Writing for Polygon, Austen Goslin gave a positive review for the film, deeming it superior to the first, while stating: "Rather than simply rehashing the original, Parker Finn pushes his clever premise to its logical extreme and builds some incredibly scary scenes to match. In fact, Finn ends Smile 2 in a spot that feels like the perfect conclusion to the franchise — and the perfect jumping-off point for the career of one of the most exciting horror directors of his generation." David Fear of Rolling Stone wrote, "There are long stretches where you actually forget you're watching a Smile movie and couldn't be blamed for thinking you've stumbled into a slightly more nightmarish version of Beyond the Lights." Benjamin Lee of The Guardian gave the film 3/5 stars, writing, "I'm not sure if Smile 2 really adds much to an experience that we don't already know but it does make for a neat, well-utilised setting for a horror film about losing one's mind." Varietys Owen Gleiberman said, "The movie is hardly subtle, yet Parker Finn has become a clever enough filmmaker to make reality feel like a hallucination and hallucinations feel like reality."
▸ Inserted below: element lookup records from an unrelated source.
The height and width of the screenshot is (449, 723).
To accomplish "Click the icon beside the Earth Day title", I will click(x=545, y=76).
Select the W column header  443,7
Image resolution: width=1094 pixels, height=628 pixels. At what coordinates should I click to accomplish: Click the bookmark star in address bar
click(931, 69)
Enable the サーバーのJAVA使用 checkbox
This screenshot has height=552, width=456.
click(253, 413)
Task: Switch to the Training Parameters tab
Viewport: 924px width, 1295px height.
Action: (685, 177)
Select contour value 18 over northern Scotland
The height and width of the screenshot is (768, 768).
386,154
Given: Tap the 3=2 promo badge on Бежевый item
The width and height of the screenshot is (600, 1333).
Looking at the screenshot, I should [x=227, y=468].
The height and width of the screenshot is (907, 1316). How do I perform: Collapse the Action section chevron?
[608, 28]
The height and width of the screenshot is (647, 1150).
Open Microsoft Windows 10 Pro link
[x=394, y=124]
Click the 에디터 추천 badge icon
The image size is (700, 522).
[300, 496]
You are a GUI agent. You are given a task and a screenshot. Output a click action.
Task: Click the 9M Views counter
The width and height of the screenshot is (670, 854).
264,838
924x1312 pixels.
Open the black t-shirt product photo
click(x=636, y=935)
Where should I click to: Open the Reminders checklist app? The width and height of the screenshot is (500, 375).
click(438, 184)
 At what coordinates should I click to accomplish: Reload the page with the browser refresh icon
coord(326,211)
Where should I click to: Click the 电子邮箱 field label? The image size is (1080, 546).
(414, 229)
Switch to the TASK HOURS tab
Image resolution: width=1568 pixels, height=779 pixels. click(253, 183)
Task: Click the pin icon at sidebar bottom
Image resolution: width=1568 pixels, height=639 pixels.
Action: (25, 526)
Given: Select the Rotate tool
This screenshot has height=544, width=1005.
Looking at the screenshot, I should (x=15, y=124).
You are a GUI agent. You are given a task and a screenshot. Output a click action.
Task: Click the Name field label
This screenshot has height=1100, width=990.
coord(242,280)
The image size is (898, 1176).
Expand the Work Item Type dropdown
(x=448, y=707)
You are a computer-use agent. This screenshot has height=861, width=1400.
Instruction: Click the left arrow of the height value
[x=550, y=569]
Bilge Ebiri of Vulture was more critical, writing, "As Skye becomes increasingly unable to tell what's actually happening and what's a waking nightmare, we should feel more for her, and we should feel more with her. Instead, we lose interest, as the whole thing becomes pointless and even a little cynical and cruel. The movie ultimately scuttles its own ambitions." NMEs James Mottram said, "Sadly, Smile 2 doesn't feel as fresh as its predecessor. Partly because it borrows liberally from films like Flatliners (and tries to out-gore The Substance for all the bloody prosthetics)... in essence this is just a re-run of the first movie, just in a slightly glitzier environment."

=== Accolades ===

| Award/Festival | Date of ceremony | Category | Recipient(s) | Result | Ref. |
| The Astra Awards | December 8, 2024 | Best Horror or Thriller Feature | Smile 2 | Nominated |  |
| Best Actress | Naomi Scott | Nominated |
| Best Performance in a Horror or Thriller | Won |
| Make-Up Artists and Hair Stylists Guild Awards | February 15, 2025 | Best Contemporary Make-Up | Sasha Grossman, Valerie Carney | Nominated |  |
| Saturn Awards | February 2, 2025 | Best Horror Film | Smile 2 | Nominated |  |
| Best Actress in a Film | Naomi Scott | Nominated |
| Best Film Make Up | Smile 2 | Nominated |
| Best Film Music | Cristobal Tapia de Veer | Nominated |
| Golden Trailer Awards | May 29, 2025 | Best Horror TV Spot (for a Feature Film) | Paramount / Create Advertising Group (for "Run") | Won |  |
| Critics' Choice Super Awards | August 7, 2025 | Best Actress in a Horror Movie | Naomi Scott | Nominated |  |
| Fangoria Chainsaw Awards | October 19, 2025 | Best Lead Performance | Naomi Scott | Nominated |  |
| Best Creature FX | Millennium FX, Morphology, Jeremy Selenfriend, and Studio Gillis | Nominated |  |

== Future ==
In September 2024, writer/director Parker Finn confirmed plans to continue the franchise with a third film; stating: "...we've maybe only scooped a single glass of water out of the ocean. ...I think it's really fun to imagine a lineage of Smile movies where each one becomes more off the rails than the previous one." In December, it was reported that Smile 3 was in the works and is set to start filming in 2026.